EXTRAIT DU TEXTE:
Un résultat aussi précieux des talens et du dévouement d'un ingénieur ne pouvait manquer d'être aperçu d'avance et apprécié par l'administrateur éclairé qui avait encouragé ses efforts. En juillet 1823, M. le Directeur général des Ponts et Chaussées et des Mines fit un voyage à Saint-Etienne , et visita l'usine de Terre-Noire : le haut-fourneau donnait peu de produit, le directeur était sur le point de quitter l'administration de l'entreprise; mais ces apparences facheuses n'empêchèrent pas que justice fut rendue à M. de Gallois, et le 23 août 1823 il fut nommé chevalier de l'ordre royal de la Légion-d'Honneur ; l'année suivante, il fut promu à la première classe de son grade.

MATÉRIEL:
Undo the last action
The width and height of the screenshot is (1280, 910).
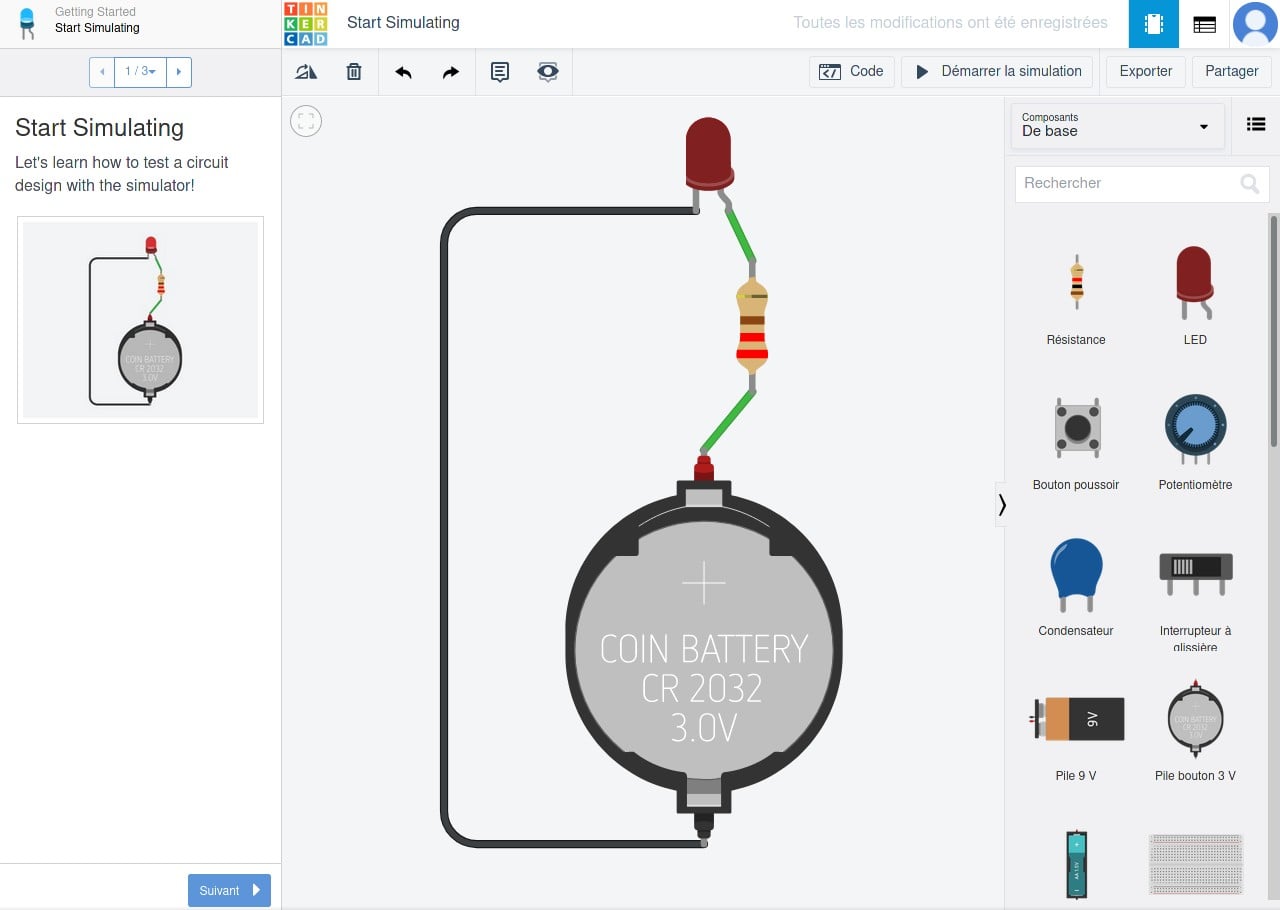[x=403, y=72]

CONSIGNE:
Réécrivez le passage de l'extrait sur M. de Gallois situé entre "Un résultat aussi" et "de son grade.", bornes incluses, en y remplaçant "haut-fourneau" par "fourneau principal".

RÉPONSE:
Un résultat aussi précieux des talens et du dévouement d'un ingénieur ne pouvait manquer d'être aperçu d'avance et apprécié par l'administrateur éclairé qui avait encouragé ses efforts. En juillet 1823, M. le Directeur général des Ponts et Chaussées et des Mines fit un voyage à Saint-Etienne , et visita l'usine de Terre-Noire : le fourneau principal donnait peu de produit, le directeur était sur le point de quitter l'administration de l'entreprise; mais ces apparences facheuses n'empêchèrent pas que justice fut rendue à M. de Gallois, et le 23 août 1823 il fut nommé chevalier de l'ordre royal de la Légion-d'Honneur ; l'année suivante, il fut promu à la première classe de son grade.